While a dynamic random access memory has heretofore been provided for improving integration complexity at a speed larger by a factor of four in three years, the volume demand for the memory has increased more and more in keeping with the explosive sales of personal computers in recent years. Mass production facilities for devices of 16 M bits are almost in the final stage of operation and, furthermore, development toward mass production of devices of 64 M bits, which uses a linewidth of 0.35 .mu.m, is currently being advanced, said linewidth being a key element in a technology of miniaturization to be employed in the next generation of memory devices.
To achieve a memory cell on a smaller scale, a three dimensional structure of a capacitor has been adopted in generations after the fourth generation in order to secure a larger capacitance in a smaller area. In employment of this structure of a capacitor, however, the height of a capacitor has been on the increase in every generation, since the magnitude of the required charge capacity has almost not, changed through the generations. As a result, in the case where a COB cell (COB is an abbreviation for Capacitor Over Bitline) in which a capacitor is formed above a dataline is employed, a high topological difference is produced between a memory cell region and a peripheral circuit region.
In more detail, for example, in the case of 1 G bits, which is a generation following the next generation, the height of a capacitor is about 1 .mu.m, provided that a tantalum oxide film (which is equivalent to a silicon oxide film of a thickness of 3.3 nm) as a capacitor insulating film is used and a cylindrical capacitor is adopted. In the presence of a topological difference of such a magnitude between a memory cell array and a peripheral circuit region, the following steps in the formation of the metal interconnection have experienced much difficulty, that is, the steps of photolithography and dry etching could not be properly performed. In the photolithography step, since resolution and depth of focus are inversely proportional to each other, the depth of focus becomes smaller as the resolution is increased in order to achieve a finer pattern. Therefore, if a high topological difference is present, poor resolution results, thereby to adversely affect the patterning. On the other hand, in the dry etching step, if a high topological difference is present, there also arises problems that a film is partly left unetched or the resulting pattern is misshaped relative to its intended configuration.
As a means to solve such problems, there has been proposed a method in which, as shown in FIG. 2, an Si substrate is prepared in such a way that an intentional topological difference is provided on the substrate and the topological difference is adjusted so that a region of the surface on which the memory array is formed is lower in height than another region of the surface on which the peripheral circuit is formed, whereby the topological difference between a memory array region and a peripheral circuit region is reduced (see Laid-Open Japanese patent application 63-266866). However, it is difficult to apply this technique to a DRAM of 1 G bits class which requires a minimum process size of 0.15 .mu.m. The following are the reasons for such difficulty.

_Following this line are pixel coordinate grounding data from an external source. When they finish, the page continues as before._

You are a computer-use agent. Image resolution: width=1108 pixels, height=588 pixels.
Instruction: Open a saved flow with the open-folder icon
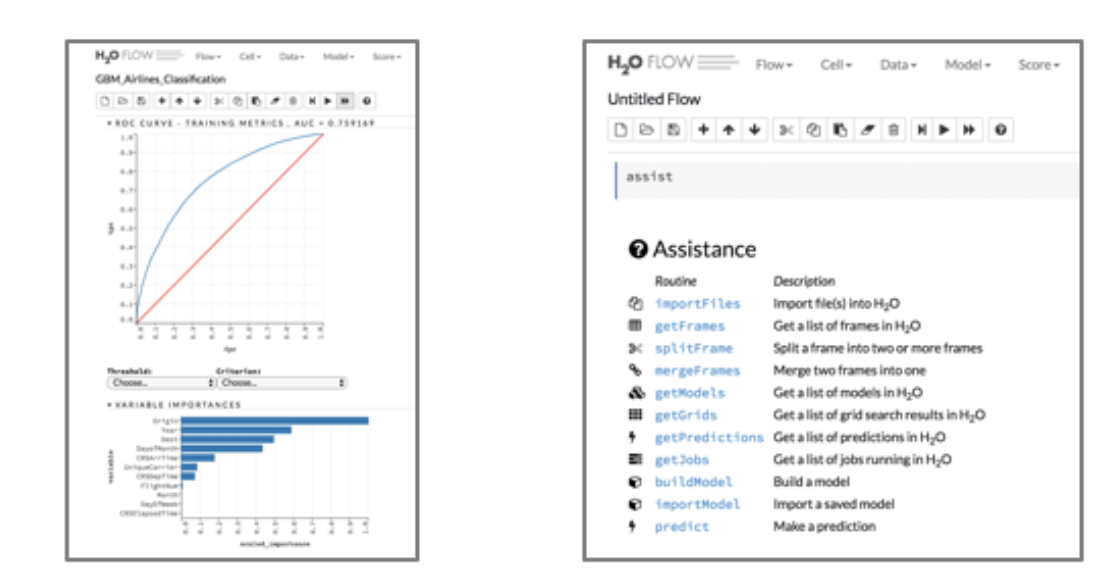coord(648,125)
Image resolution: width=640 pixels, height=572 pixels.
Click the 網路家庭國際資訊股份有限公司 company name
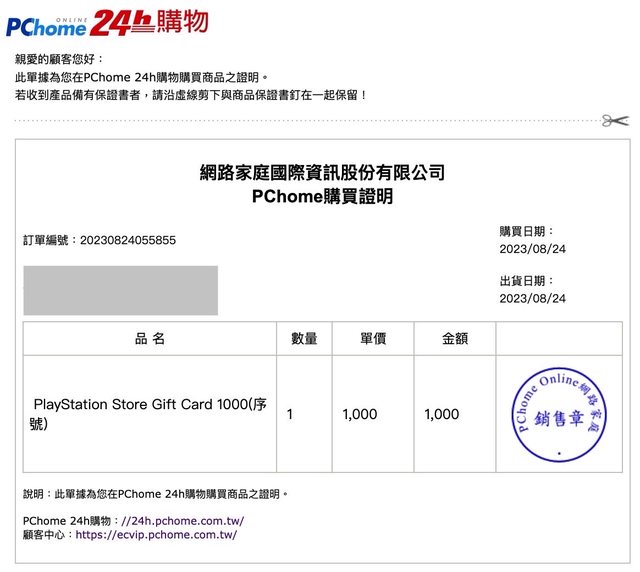pos(322,172)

In the technique disclosed in a publication of Laid-Open Japanese patent application 63-266866, a semiconductor substrate (or wafer) as a starting material is prepared with a topological difference, and therefore the height of the surface of a device isolation region is not uniform thereacross, that is, the height is different between a memory array region and the peripheral circuit region. Conventionally there has been generally adopted a technique in which an oxide film is selectively formed (this is called LOCOS: Local Oxidation of Silicon), and such a device isolation region has been formed in a wafer with a high step by this technique. In a 1 G bits DRAM, however, the required size for device isolation is 0.15 .mu.m. A LOCOS technique cannot be, in such a condition, applied to a 1 G bits DRAM in order to electrically isolate elements, and so it has been considered that a shallow trench isolation technique (abbreviated as STI) should be adopted instead. According to the STI technique, a thick oxide film is buried in a trench formed on a silicon surface, and thereafter the silicon surface is uniformly polished off, so that the oxide film is locally buried. If a topological difference is present on a substrate, a bottom of the topological difference is buried thereacross with the oxide film, and so that it should be concluded that the technique disclosed in the publication of Laid-Open Japanese patent application 63-266866 cannot be applied in this situation.